Oops.  Wrong.  I mean, Justice Rehnquist might have wanted Mooney to say that.  But the fact of the matter is, Mooney did not say that.

Mooney said that the deliberate use of perjury or fabricated evidence “…to obtain a conviction…” violated a defendant’s right to due process.  Convictions are “obtained” by guilty verdicts after trials, of course.  But they are also obtained by guilty pleas.  Can prosecutors and police charge you with a crime based on perjury and fabricated evidence and then threaten to use that same ‘evidence’ to convict you at trial, badgering you into a guilty plea, without violating your right to due process of law?  Justice Rehnquist’s opinion implies that would be no problem.  But he would be wrong in that respect also.  And there are other complications from this sort of willful error borne of Justice Rehnquist wanting something to be true that just isn’t so.

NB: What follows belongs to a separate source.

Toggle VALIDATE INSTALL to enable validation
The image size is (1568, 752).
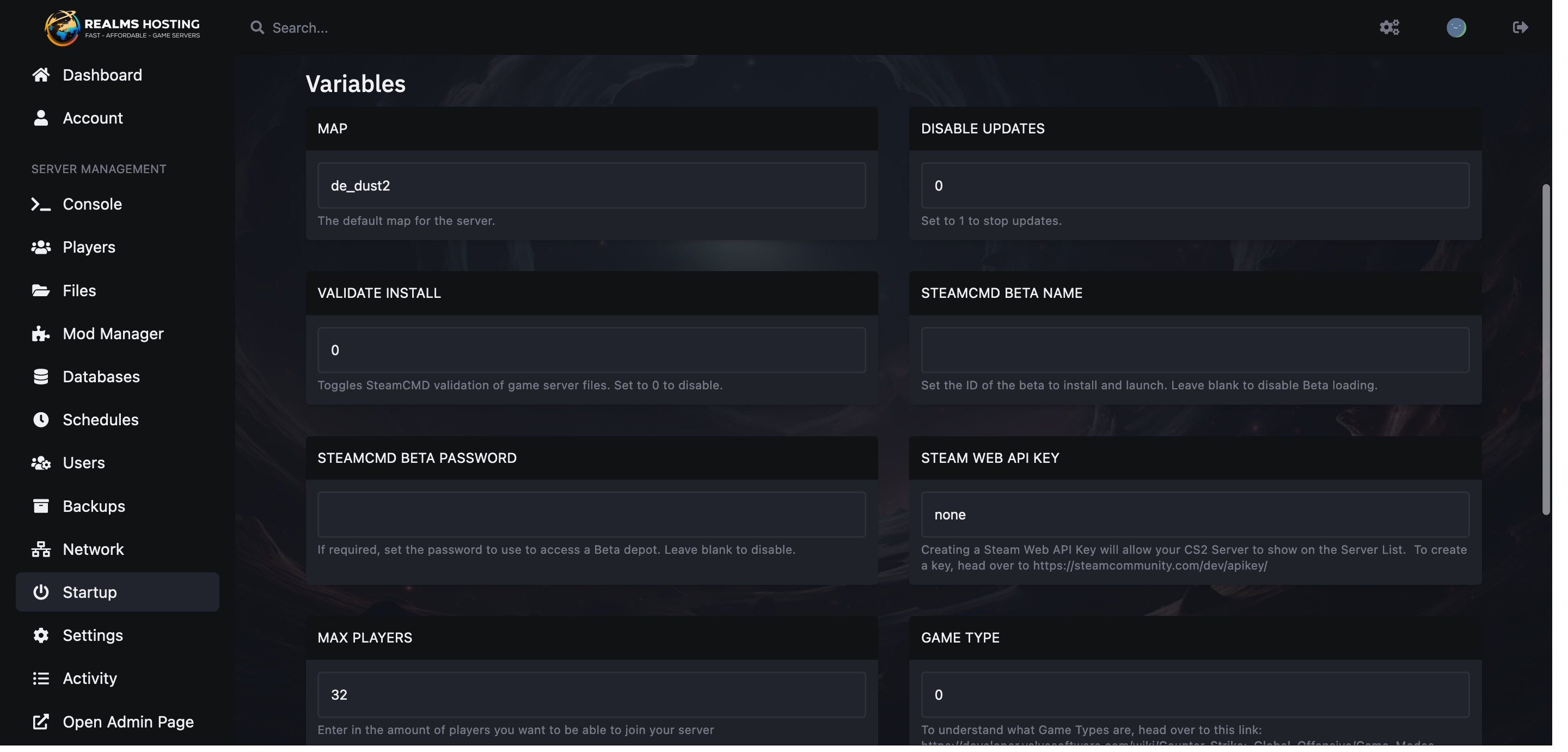591,349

Justice Rehnquist’s Bracy opinion was 1978.  By 1994 he managed to include the same idea in the plurality opinion of Albright v. Oliver.*  In a footnote:

Similarly, other cases relied on by the dissent, including Mooney v. Holohan, 294 U. S. 103 (1935), Napue v. Illinois, 360 U. S. 264 (1959), Brady v. Maryland, 373 U. S. 83 (1963), Giglio v. United States, 405 U. S. 150 (1972), and United States v. Agurs, 427 U. S. 97 (1976), were accurately described in the latter opinion as “dealing with the defendant’s right to a fair trial mandated by the Due Process Clause of the Fifth Amendment to the Constitution.” Id., at 107.

Prior to Justice Rehnquist’s Albright opinion, however, the 7th circuit had already taken this misshapen due process ball and had run pretty far with it.  A few months ago we mentioned their 1990 opinion in Buckley v. Fitzsimmons, authored by Judge Easterbrook.  We said we might return to the subject at a later date, and now make good on our threat.

Buckley v. Fitzsimmons went up the SCOTUS in 1993, resulting in a more or less landmark opinion regarding prosecutor “absolute immunity”, police officer “qualified immunity” and the nature of constitutional violations by police and/or prosecutors in the course of carrying out criminal prosecutions.  The net result for the case, however, was a “remand” to the 7th circuit so they could take another crack at it.  But things only got more confused from there.

In the first place, on remand Judge Easterbrook offered a rather stunning musing that could only be the product of that form of lunacy peculiar to those who have read about things but never done them, a category too many federal appeals court judges fall into:

Coercing witnesses to speak, rather than loosening their tongues by promises of reward, is a genuine constitutional wrong, but the persons aggrieved would be Cruz and Hernandez rather than Buckley…Let us suppose the prosecutors put Cruz on the rack, tortured him until he named Buckley as his confederate, and then put the transcript in a drawer, or framed it and hung it on the wall but took no other step, or began a prosecution but did not introduce the statement. Could Buckley collect damages under the Constitution? Surely not; Cruz himself would be the only victim.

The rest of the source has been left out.